If the front part of the bullet has a plastic tip or hollow space, then the center of gravity is further back compared with the constant density bullet of the same length, but the center of pressure has not changed.

This would act to decrease stability, as the overturning arm is extended with it.
Are you sure the increased stability from tipped and hollow point bullets isn't a result of Cp moving backwards -moreso than Cg?

In other context, let's consider meplats, and their affect to stability.

It depends on what you hold constant.
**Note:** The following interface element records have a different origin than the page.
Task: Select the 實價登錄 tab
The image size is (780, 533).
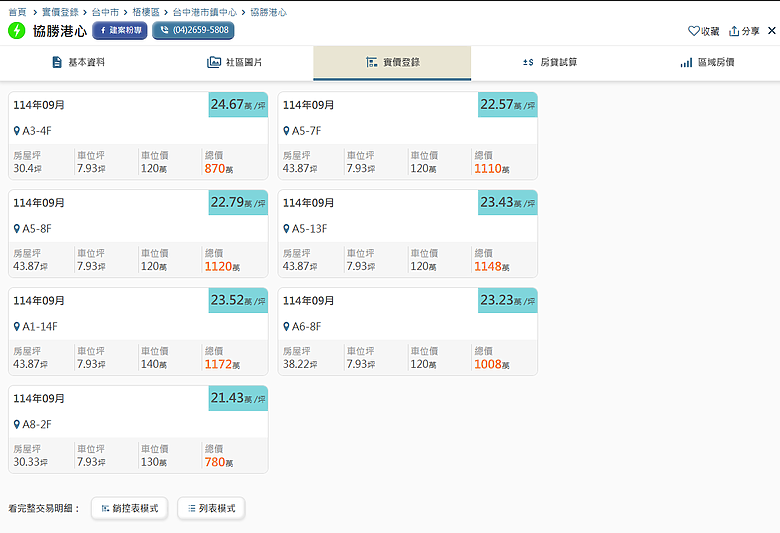Action: tap(392, 62)
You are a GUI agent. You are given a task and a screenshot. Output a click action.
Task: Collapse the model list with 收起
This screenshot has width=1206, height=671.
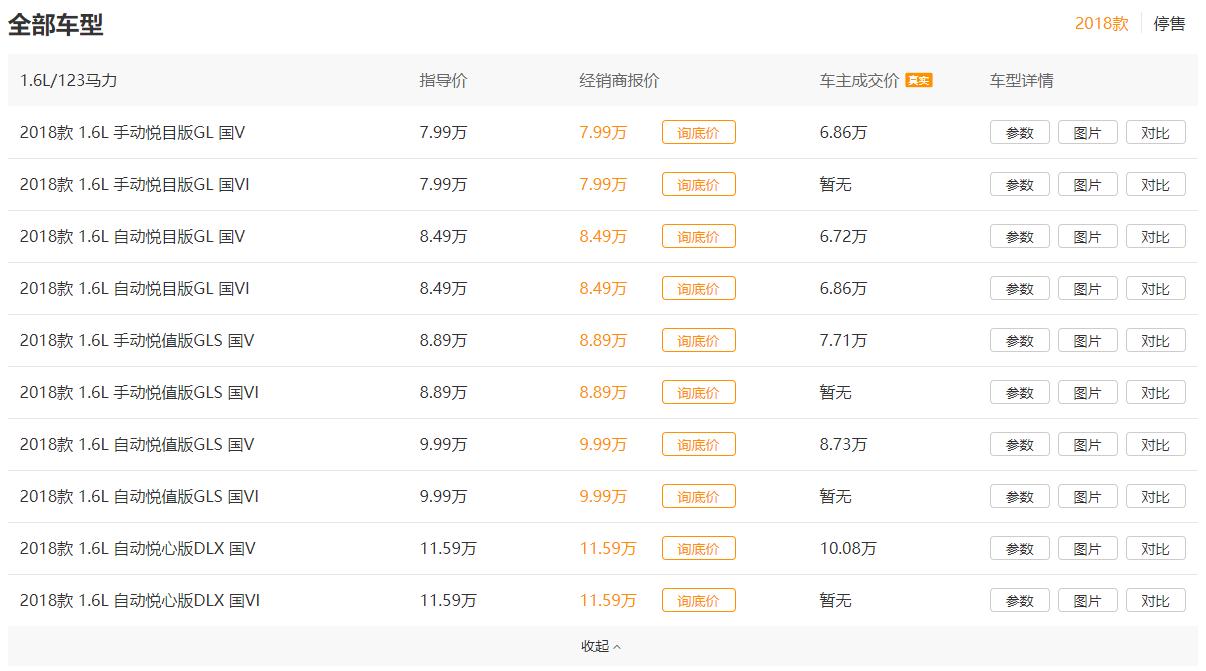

Lengthening a bullet by adding a plastic tip to the end and increasing total length is different from cutting off a bit of metal from the front and replacing that metal with plastic without increasing the length of the original bullet.

Consider the 220 grain Nosler Partition in .308. In a standard atmosphere and 1 in 12" twist barrel, Sg(CD) = 1.550 at 2500 fps.

If we add a 0.2" plastic tip, the length grows from 1.370 to 1.570", and the stability decreases to Sg(PT) = 1.352.

If we instead, grind off 0.2" from the original bullet and then add a 0.2" plastic tip for a total length of 1.37", then Sg(PT) increases to 2.088.

If everything else (mass, shape, length) is truly constant, a plastic tip does not change the center of pressure. It only changes the quantities that depend on how the mass is distributed: center of gravity, moment of intertia about the spin axis, and moment of inertia about the tumbling axis.